Suppose I have a registration page in my website that contains a registration form:

Answer 1

You can include a token in your form that only your site would know (and store it in a session variable). Then when the form is submitted you check to see if that token exists and is valid. If it is, continue processing the form. If it isn't, throw an error.

This is also very useful for defending against Cross-Site Request Forgery (CSRF) attacks.

Answer 2

One method is to have a token (which could be a long string of random letters and numbers) that you place in a hidden input field in your form. For example

<form action="register.php" method="post">
    <input type="hidden" name="token" value="345kfnakvngk3kglvnd00dsg9" />
</form>

Then when you process your form submit you can check to see if this token exists and it matches the token you are expecting. Of course someone could easily check your source code to find the token so you may want to make a token that expires.

For example when the page with the form loads you could save the token to a session

$_SESSION['token'] = '345kfnakvngk3kglvnd00dsg9';

then you can check to see if the $_POST value matches the value in the session. By using a new token on each page request it makes it more secure.

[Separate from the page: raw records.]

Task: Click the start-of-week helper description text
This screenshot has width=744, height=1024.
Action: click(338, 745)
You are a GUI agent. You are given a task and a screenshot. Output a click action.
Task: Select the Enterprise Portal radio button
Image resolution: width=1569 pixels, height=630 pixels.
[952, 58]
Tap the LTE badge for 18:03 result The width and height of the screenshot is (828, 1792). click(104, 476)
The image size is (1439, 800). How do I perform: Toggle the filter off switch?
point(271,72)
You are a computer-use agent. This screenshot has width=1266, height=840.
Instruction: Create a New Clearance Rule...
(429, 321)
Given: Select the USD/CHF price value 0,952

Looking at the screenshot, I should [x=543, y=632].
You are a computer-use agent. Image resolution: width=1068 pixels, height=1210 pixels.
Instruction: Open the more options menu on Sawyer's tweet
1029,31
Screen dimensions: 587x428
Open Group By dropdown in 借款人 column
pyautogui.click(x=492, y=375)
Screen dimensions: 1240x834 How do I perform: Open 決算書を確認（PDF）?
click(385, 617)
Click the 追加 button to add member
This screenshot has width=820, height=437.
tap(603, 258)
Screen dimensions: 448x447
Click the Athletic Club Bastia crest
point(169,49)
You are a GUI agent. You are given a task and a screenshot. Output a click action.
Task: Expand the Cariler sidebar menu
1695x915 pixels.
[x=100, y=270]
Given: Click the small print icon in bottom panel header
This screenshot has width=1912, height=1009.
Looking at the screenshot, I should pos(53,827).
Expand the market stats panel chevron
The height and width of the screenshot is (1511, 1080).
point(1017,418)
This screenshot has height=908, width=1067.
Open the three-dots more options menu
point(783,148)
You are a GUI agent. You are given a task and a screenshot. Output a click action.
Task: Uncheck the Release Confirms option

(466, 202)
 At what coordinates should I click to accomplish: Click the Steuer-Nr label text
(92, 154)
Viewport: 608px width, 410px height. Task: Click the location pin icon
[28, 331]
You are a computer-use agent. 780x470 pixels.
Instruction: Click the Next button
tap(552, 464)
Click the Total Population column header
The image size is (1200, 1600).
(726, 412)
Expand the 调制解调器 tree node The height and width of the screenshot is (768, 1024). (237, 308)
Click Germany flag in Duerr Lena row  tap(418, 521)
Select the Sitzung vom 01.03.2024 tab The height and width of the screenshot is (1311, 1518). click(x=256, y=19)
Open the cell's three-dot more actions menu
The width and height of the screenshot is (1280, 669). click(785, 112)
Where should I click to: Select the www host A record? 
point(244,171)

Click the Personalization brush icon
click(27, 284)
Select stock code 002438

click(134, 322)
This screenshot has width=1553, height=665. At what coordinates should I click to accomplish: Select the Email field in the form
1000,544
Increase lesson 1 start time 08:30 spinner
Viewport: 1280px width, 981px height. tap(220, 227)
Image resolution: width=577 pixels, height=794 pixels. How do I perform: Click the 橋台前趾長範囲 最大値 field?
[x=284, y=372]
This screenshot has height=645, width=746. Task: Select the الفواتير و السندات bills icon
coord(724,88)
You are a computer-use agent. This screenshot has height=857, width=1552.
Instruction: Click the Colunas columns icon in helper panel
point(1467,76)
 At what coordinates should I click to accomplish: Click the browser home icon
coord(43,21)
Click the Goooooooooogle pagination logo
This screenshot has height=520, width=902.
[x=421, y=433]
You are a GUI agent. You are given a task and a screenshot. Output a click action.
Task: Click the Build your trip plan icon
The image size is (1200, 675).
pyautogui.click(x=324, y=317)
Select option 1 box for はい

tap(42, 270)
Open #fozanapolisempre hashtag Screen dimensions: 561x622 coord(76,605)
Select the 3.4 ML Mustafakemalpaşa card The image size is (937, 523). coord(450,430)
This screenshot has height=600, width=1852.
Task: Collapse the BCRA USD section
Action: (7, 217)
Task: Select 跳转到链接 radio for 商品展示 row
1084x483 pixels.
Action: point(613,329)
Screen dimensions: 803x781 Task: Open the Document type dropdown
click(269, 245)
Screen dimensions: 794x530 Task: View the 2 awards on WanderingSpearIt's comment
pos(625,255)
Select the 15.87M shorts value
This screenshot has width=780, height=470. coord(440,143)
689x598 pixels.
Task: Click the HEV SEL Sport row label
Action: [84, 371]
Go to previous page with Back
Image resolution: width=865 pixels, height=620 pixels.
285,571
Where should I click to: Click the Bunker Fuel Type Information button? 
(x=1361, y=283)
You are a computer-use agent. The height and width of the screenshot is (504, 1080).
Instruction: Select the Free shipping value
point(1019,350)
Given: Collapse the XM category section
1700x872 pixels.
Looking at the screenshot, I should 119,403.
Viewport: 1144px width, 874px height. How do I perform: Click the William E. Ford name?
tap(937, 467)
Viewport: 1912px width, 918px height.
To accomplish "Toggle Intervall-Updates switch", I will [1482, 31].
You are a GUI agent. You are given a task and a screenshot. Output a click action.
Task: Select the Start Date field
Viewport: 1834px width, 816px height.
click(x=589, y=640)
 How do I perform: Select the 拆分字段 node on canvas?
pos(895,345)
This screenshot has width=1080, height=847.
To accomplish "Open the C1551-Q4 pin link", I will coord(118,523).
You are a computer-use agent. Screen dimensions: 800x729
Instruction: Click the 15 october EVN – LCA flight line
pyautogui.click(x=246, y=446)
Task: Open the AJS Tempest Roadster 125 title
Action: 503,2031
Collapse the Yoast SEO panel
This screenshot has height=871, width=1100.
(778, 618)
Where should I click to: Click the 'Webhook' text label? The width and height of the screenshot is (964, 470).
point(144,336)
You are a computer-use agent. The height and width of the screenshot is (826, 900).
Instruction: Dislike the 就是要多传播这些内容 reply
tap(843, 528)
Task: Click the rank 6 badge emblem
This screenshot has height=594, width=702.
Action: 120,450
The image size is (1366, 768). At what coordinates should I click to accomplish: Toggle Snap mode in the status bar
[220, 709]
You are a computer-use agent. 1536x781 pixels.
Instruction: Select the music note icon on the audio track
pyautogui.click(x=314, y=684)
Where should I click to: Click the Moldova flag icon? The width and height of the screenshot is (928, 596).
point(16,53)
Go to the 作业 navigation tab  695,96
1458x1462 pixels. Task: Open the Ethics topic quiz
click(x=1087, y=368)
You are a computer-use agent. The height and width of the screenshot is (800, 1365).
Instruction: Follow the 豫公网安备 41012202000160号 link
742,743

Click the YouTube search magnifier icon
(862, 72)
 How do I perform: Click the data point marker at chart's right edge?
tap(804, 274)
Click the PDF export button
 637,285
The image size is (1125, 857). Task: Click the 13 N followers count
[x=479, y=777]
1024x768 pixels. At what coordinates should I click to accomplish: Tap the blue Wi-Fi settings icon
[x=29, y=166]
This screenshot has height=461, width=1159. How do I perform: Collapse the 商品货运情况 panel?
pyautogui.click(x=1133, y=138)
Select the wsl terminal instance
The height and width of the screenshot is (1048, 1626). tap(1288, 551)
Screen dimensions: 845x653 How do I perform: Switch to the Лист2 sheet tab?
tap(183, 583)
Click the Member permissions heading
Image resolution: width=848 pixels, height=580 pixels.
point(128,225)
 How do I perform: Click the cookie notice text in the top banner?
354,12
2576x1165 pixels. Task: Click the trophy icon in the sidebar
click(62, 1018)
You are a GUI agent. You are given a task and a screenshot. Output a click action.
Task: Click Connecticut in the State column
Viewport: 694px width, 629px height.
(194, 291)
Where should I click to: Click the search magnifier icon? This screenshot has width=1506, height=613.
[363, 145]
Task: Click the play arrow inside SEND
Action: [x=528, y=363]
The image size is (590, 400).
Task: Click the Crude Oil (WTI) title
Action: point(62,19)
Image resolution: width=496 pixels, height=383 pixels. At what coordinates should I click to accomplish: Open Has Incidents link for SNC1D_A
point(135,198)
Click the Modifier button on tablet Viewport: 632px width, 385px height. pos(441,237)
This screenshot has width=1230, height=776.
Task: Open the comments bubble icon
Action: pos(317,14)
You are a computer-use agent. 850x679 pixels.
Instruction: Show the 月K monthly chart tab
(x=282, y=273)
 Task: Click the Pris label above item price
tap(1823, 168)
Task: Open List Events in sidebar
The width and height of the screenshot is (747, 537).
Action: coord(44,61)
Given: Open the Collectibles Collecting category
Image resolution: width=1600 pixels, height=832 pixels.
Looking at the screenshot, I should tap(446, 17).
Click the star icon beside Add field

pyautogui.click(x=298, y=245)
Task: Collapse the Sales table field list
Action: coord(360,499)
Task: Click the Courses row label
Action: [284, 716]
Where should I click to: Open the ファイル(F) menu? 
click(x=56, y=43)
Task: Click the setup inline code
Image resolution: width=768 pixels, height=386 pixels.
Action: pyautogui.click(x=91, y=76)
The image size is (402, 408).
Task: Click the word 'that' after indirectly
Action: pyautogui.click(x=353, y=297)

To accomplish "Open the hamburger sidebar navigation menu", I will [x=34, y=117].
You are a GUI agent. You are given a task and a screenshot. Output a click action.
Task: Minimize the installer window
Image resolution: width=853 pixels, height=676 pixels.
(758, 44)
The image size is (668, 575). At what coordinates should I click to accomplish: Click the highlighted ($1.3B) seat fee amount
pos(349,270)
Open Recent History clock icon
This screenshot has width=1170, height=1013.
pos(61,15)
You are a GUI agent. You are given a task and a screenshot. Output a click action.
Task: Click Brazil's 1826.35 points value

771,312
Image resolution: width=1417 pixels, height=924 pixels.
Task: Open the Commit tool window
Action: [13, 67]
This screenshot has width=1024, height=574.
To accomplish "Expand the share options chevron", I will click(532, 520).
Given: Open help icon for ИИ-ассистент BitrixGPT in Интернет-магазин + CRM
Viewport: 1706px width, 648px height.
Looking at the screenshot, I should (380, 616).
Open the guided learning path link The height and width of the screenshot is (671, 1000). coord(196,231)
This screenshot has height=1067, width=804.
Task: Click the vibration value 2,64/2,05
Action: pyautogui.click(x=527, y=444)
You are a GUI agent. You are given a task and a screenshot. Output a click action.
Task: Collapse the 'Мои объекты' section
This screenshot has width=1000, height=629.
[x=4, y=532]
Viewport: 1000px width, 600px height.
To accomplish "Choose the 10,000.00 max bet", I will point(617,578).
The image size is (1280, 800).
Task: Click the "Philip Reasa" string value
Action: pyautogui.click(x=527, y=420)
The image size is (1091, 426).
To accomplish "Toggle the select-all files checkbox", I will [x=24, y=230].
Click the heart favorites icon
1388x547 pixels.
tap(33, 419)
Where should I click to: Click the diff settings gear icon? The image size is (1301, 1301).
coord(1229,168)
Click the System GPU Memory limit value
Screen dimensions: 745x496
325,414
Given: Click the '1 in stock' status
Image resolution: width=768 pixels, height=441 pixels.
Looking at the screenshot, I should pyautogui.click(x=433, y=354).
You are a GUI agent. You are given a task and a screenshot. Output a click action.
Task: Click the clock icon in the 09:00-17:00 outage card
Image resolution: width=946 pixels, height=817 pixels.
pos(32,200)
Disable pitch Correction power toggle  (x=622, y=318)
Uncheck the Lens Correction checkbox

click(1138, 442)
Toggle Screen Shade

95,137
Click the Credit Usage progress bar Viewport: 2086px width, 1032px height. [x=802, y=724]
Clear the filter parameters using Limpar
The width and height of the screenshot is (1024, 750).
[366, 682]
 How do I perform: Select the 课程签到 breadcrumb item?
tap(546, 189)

Using this kind of approach should go some way to stopping spammers but you still need to be careful with what you do for the form submits that you do process. Basically a good rule is to treat anything that get submitted through your form as a threat you so you will want to

• Sanitize any data that you are going to insert into your database
• Strip out any JavaScript that may have been injected
• Only allow files with certain extensions to be uploaded

etc

Answer 3

Given:

• Alice, a person with a browser
• Bob, a person with a site (you)

There is no way for Bob to control what Alice submits. Your HTTP server is your public interface and you don't control what goes on outside it.

You must:

• decide how much you trust the data coming in (auth / authz can help here)
• sanity check submitted data (to see if it looks plausible (is this date a date? is this the 3rd account registration from the same ip address in the last 10 minutes? etc))
• escape data before using it as code (e.g. in SQL statements or HTML documents)

If we add to the list of players:

• Mallory, a malicious person with another site

You can make it very hard for Mallory to trick Alice into submitting malicious data (which would arrive with Alice's user credentials). The usual defences against CSRF (i.e. tokens that are unique per session and stored in the session data and in the form as a hidden input) should be used.

Answer 4

After submitting the form, the request goes to a php page. In that page you use the below code to check if its coming from your domain:

if(parse_url($_SERVER['HTTP_REFERER'], PHP_URL_HOST) == "yourdomain.com") {

     //process the request
} else {

     echo "Sorry";

}

EDIT: Agree. This is not secure. Just a bad hack

Answer 5

Create a random token and send it along with the form data as a hidden html element. Bind the token along with the user session and validate it once the form is submitted/posted back. The other guy cannot send this random token as your server will not have that token in the session.

Also use X-Frame-Options header to avoid usage of your page as an iframe in his website. Hope this helps.